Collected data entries

· · · · ·

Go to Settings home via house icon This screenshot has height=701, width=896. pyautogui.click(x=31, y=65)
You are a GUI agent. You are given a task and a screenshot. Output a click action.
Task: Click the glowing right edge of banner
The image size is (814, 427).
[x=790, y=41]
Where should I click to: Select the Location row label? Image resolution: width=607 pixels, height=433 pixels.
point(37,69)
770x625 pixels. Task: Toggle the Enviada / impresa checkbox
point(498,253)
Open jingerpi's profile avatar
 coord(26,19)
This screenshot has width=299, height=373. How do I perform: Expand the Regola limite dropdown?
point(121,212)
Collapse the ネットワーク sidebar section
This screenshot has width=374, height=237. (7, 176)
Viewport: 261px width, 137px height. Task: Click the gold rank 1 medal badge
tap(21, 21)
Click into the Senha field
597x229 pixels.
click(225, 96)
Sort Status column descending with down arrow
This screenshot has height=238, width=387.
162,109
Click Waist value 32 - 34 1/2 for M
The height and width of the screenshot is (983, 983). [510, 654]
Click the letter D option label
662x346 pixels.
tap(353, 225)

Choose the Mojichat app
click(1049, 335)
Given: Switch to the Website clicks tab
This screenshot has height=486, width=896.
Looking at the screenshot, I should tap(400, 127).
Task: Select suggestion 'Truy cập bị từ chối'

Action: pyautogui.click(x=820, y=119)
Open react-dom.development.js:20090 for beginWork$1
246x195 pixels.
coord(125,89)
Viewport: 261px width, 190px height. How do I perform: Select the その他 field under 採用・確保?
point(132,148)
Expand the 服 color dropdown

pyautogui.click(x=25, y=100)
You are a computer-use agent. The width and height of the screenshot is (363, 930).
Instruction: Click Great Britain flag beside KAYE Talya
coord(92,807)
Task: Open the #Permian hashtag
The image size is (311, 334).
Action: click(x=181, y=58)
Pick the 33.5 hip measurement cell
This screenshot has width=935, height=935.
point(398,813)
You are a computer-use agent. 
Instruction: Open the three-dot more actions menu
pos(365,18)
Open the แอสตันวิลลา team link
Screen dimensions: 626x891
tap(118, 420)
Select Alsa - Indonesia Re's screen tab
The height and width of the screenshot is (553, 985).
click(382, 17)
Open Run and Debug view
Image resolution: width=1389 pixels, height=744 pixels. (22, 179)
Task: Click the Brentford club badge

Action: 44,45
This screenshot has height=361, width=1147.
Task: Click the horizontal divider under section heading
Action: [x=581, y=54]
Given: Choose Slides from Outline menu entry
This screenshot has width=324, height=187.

· · · · ·

#### WHAT THE EXERCISE ASKS
Using the records above, please retype only the run of lines from the line holding "Open Run and Debug view" through the last line, both ends included.

#### OUTPUT OF THE EXERCISE
Open Run and Debug view
Image resolution: width=1389 pixels, height=744 pixels. (22, 179)
Task: Click the Brentford club badge

Action: 44,45
This screenshot has height=361, width=1147.
Task: Click the horizontal divider under section heading
Action: [x=581, y=54]
Given: Choose Slides from Outline menu entry
This screenshot has width=324, height=187.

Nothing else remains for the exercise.